Child labour still prevalent in West Africa cocoa sector despite industry efforts - report
By Ange Aboa and Aaron Ross
ABIDJAN (Reuters) - The use of child labour on cocoa farms in top producers Ivory Coast and Ghana has risen over the past decade despite industry promises to reduce it, according to a draft of a U.S. government-sponsored report seen by Reuters.
More than 2 million children worked in the sector last season in the West African countries that produce about two-thirds of the world's cocoa, according to the draft of a report funded by the U.S. Department of Labor. It is expected to be published later this month.
The level of child labour is higher than in 2010 when companies including Mars, Hershey, Nestle and Cargill pledged to reduce the worst forms of child labour in their West African supply chains by 70% by 2020.
In terms of the proportion of children from families working in the cocoa sector that are engaged in child labour, that increased to 46% in the 2018/19 season from 44% when the last survey was conducted in 2013/14, the U.S. report showed. The proportion engaged in hazardous labour, such as using sharp tools, stayed steady at 42%.
Those figures are more than 10% higher than when the first survey was conducted during the 2008/09 season and reveal the difficulty of eradicating child labour from a growing and sprawling sector that provides much-needed livelihoods for thousands of poor communities.
It may also add to pressure on cocoa traders and chocolate companies, who have faced criticism from U.S. lawmakers for failing to root out child labour from their supply chains.
"This report makes a strong case for understanding child labour and hazardous child labour in cocoa production as a complex problem requiring multiple complementary solutions," said the report.
Ghana cocoa regulator Cocobod spokesman Fifi Boafo rejected the report's findings.

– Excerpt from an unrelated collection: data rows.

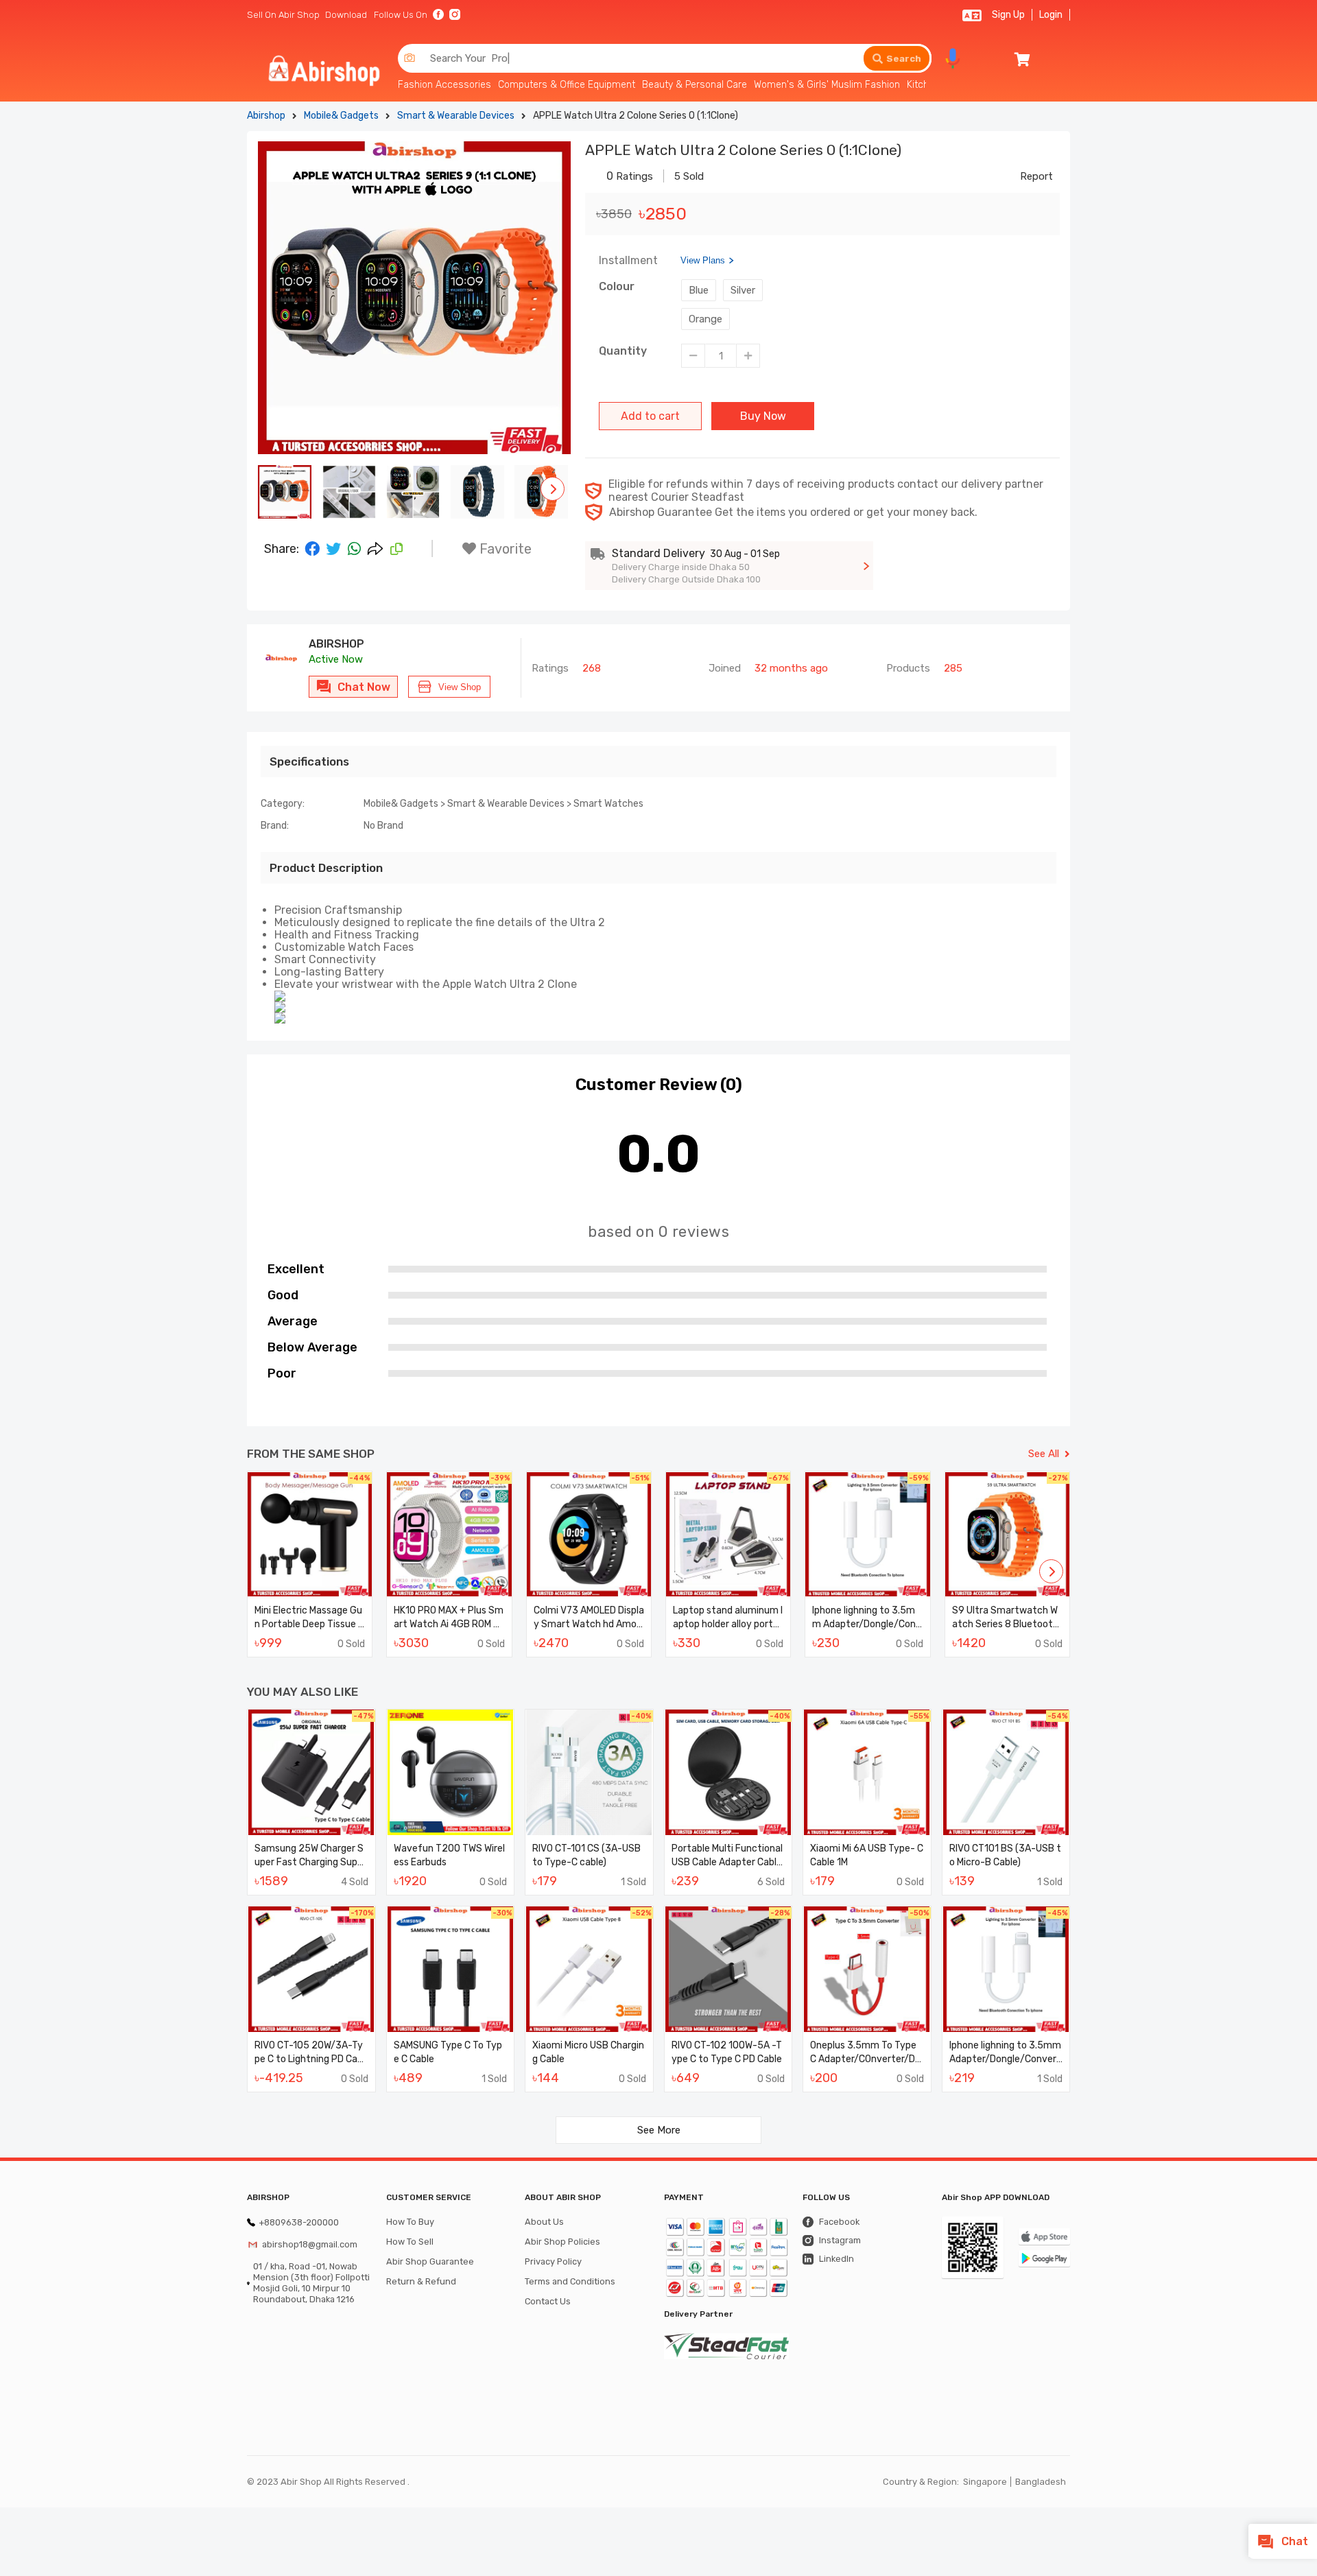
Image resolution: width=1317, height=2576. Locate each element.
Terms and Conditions (570, 2281)
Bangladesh (1040, 2482)
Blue (699, 290)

"Cocobod has registered its disagreement with the findings of the report," he said. "We believe the methodology used (was) wrong just as how some questions were framed."
The Ivorian government committee responsible for child labour issues said the numbers in the draft shouldn't be considered final because there were some issues with the methodology that have yet to be resolved to the government's satisfaction.
Richard Scobey, the head of the World Cocoa Foundation (WCF), an industry group that represents companies including Nestle and Hershey, acknowledged that the industry was not on track to meet its target set in 2010. But he said the report was not complete and he could not yet comment.
"Government and company programmes to reduce child labour have shown significant success," he said, pointing to one initiative - the International Cocoa Initiative - that is backed by the chocolate and cocoa industries and civil society and says it has reduced child labour by half where it operates.
"The challenge now is to scale up these interventions," Scobey said.
Nestle referred Reuters to the WCF. Mars and Hershey both said it was too early to discuss the report. Cargill did not immediately respond to requests for comment.
The report, conducted by researchers at the University of Chicago, is the third in a series of surveys of cocoa farmers called for by an agreement between the industry and U.S. lawmakers first struck in 2001. It was based on a survey of more than 2,000 households.
It estimated that approximately 2.1 million children in the two countries' cocoa sectors are engaged in child labour, which includes work by under-12s and by older children that is hazardous or exceeds a certain number of hours.
That is similar to the estimate from the 2013/14 survey, but the report said those two numbers could not be compared because of methodological differences.
It said rises in the proportion of children working in the sector could be due to increased cocoa prices and production, which have pushed farmers to grow cocoa.
Cocoa output in Ivory Coast and Ghana rose to about 3 million tonnes last season from around 2.65 million tonnes in 2013/14.